1import { baml } from '@/baml_client';
2
3// Use default model
4const resume = await baml.ExtractResume(resumeText);
5
6// Switch models based on your needs
7const complexResume = await baml.ExtractResume(complexText, { client: "Claude" });
8const simpleResume = await baml.ExtractResume(simpleText, { client: "Llama" });
9
10// Everything is fully typed!
11console.log(resume.seniority); // TypeScript knows this is SeniorityLevel

Testing that actually tests

With BAML’s VSCode extension, you can:

BAML development tools in VSCode
  1. Test prompts without API calls - Instant feedback
  2. See exactly what will be sent - Full transparency
  3. Iterate on prompts instantly - No deploy cycles
  4. Save test cases for regression testing
BAML code lens showing test options

No mocking required - you’re testing the actual prompt and parsing logic.

The bottom line

AI SDK is fantastic for building streaming AI applications in Next.js. But for structured extraction, you end up fighting the abstractions.
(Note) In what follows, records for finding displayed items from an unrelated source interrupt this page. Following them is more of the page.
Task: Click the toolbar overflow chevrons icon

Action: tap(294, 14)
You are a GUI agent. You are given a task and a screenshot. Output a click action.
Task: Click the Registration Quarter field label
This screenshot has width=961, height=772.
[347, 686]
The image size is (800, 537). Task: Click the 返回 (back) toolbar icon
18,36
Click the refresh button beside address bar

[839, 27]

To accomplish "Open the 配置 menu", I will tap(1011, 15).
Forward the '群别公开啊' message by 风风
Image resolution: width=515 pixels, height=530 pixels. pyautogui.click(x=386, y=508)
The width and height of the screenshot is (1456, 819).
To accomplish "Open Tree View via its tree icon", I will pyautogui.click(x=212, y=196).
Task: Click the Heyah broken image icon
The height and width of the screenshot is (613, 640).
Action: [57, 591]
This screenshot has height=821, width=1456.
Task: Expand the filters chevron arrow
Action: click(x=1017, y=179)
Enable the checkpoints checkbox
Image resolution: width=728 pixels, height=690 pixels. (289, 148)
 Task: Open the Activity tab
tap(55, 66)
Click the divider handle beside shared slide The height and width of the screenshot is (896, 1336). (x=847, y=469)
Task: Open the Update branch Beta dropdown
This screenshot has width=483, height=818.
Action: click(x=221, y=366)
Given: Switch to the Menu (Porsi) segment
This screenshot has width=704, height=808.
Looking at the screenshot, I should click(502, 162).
BAML’s advantages over AI SDK:

  • Prompt transparency - See and control exactly what’s sent to the LLM
  • Purpose-built types - Enums with descriptions, aliases, better schema format
  • Unified model interface - All providers work the same way, switch with one line
  • Real testing - Test in VSCode without API calls or burning tokens
  • Schema-Aligned Parsing - Get structured outputs from any model
  • Better token efficiency - Optimized schema format uses fewer tokens
  • Production features - Built-in retries, fallbacks, and error handling

What this means for your TypeScript apps:

  • Faster development - Test prompts instantly without running Next.js
  • Better debugging - Know exactly why extraction failed
  • Cost optimization - See token usage and optimize prompts
  • Model flexibility - Never get locked into one provider
  • Cleaner code - No wrapper classes or infrastructure code needed

AI SDK is great for: Streaming UI, Next.js integration, rapid prototyping BAML is great for: Production structured extraction, multi-model apps, cost optimization

We built BAML because we were tired of elegant APIs that fall apart when you need production reliability and control.

Limitations of BAML

BAML does have some limitations:

  1. It’s a new language (but learning takes < 10 minutes)
  2. Best experience requires VSCode
  3. Focused on structured extraction, not general AI features

If you’re building a Next.js app with streaming UI, use AI SDK. If you want bulletproof structured extraction with full control, try BAML.